The Raiders never made the playoffs during Asomugha’s tenure, however. They never even had a winning record. Oakland’s 8-8 record in 2010 was the only time they didn’t have a losing record.
In 2009, Asomugha signed a three-year contract with the Raiders that made him the highest-paid defensive back in NFL history. It included a third-year team option, and Oakland declined to exercise it — because it would have meant they had to pay Asomugha a salary on-par with an elite quarterback — which made Asomugha a free agent in 2011. Asomugha was still playing like the best corner in the league, but it’s understandable why a bad team wouldn’t want to pay QB money to a DB when it’s not getting them any closer to the Super Bowl.
Asomugha then signed a five-year, $60 million deal with the Philadelphia Eagles. Unlike the Raiders who were stuck going nowhere, the Eagles were coming off three straight playoff appearances and an NFC East division title, aiming to get to the next level of serious championship contention.
However, Asomugha never reached that same All-Pro level in Philly that he had in Oakland.
There are a few theories.
Some say that he simply ran into Father Time. Asomugha turned 30 years old in 2011, and a lot of skill position players have rapidly slowed down once they hit that age.
Some say he wasn’t as motivated, whether it was due to the big contract (lack of hunger to prove himself) or because he had been dabbling in acting and his mind wasn’t fully dedicated to football.
There could be some truth there. But the most logical explanation is a simple one of style and system.
In Oakland, Asomugha played in a scheme where he was primarily asked to be a press-coverage corner, where his skill set shined. He excelled at being physical at the line of scrimmage and shadowing a receiver downfield.
In Philadelphia, Asomugha was put in a system where he played more zone coverage. Backing off the line and giving receivers a running start didn’t fit his strengths, and Asomugha didn’t make as big of an impact as he did with the Raiders.
Asomugha played two seasons with the Eagles, and the team missed the playoffs both years. He was voted a Pro Bowl alternate and had three interceptions in 2011, but overall he failed to live up to the expectations that came with his reputation and with that big contract.
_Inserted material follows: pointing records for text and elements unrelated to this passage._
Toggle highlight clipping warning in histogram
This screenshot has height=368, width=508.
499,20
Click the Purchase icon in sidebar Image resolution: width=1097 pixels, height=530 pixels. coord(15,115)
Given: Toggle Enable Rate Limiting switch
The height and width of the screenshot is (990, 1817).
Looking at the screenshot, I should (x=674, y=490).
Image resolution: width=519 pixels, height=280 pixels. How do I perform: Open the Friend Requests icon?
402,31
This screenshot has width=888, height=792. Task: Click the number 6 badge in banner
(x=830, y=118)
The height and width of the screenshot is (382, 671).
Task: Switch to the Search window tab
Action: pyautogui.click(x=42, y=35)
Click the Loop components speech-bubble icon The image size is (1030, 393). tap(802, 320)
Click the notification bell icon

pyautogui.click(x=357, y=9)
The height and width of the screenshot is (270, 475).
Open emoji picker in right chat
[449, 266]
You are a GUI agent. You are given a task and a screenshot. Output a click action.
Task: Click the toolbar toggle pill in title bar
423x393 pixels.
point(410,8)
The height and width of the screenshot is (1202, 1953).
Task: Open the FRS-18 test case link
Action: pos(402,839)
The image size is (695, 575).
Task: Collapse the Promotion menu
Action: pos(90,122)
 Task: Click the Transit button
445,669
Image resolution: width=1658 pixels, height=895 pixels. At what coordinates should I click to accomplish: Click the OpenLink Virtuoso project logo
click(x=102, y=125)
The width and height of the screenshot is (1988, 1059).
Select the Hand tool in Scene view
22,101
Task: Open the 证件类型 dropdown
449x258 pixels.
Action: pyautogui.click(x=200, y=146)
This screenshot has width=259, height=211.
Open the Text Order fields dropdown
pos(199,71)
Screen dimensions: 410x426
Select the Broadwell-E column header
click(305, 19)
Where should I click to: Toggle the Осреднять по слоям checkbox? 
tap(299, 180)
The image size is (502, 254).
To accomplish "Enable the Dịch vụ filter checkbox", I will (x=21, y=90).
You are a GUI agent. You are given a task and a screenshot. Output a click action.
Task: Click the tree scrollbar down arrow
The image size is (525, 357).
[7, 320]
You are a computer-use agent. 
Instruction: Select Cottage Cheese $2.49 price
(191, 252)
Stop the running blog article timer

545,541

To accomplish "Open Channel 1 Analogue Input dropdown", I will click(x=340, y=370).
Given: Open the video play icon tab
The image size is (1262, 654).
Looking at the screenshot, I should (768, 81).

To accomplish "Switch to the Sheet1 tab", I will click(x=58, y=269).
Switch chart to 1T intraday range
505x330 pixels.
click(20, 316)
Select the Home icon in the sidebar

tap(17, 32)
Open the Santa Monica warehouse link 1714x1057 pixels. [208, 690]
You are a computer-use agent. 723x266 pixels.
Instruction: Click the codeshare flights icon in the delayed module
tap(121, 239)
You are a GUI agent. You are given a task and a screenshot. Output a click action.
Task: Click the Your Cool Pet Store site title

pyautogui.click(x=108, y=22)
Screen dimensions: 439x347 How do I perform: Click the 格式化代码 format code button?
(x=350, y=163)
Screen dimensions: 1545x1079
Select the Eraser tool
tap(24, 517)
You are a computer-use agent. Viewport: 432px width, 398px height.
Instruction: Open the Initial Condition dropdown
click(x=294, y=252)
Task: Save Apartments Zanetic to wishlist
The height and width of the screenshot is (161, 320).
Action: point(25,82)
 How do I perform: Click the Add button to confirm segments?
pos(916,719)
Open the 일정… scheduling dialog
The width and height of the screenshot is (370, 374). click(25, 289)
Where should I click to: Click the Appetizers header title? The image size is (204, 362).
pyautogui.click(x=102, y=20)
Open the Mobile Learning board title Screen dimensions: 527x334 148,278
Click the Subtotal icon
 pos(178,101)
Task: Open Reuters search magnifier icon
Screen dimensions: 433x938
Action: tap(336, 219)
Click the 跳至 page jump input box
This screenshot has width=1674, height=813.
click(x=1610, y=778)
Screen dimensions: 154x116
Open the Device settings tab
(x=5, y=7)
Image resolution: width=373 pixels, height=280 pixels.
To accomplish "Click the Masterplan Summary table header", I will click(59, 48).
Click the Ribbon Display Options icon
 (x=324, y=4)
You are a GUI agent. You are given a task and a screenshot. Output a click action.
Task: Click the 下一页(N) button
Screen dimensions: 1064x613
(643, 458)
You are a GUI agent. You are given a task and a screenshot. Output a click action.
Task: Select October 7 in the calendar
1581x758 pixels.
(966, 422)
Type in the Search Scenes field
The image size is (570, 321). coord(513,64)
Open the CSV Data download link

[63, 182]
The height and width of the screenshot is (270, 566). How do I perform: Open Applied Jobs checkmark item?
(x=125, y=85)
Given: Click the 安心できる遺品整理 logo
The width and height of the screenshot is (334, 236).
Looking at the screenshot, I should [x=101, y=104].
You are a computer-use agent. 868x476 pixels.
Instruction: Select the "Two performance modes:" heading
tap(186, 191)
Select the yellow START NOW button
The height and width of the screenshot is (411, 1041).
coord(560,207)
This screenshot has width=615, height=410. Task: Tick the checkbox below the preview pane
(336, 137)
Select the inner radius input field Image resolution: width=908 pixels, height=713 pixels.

The Eagles released Asomugha after the 2012 season after being unable to agree on a restructured contract, and he signed with the San Francisco 49ers. Before the 2013 season was over, when he’d played just three games for the team, the Niners waived Asomugha. Later that year, he signed a one-day deal with the Raiders and retired with that franchise.
Since his playing days ended, Asomugha has made a name for himself in Hollywood. He has acted in movies and TV, and he’s worked on the other side of the camera as a producer and writer.
During and after his football career, he has also been recognized for his commitment to serving the community and working with youth.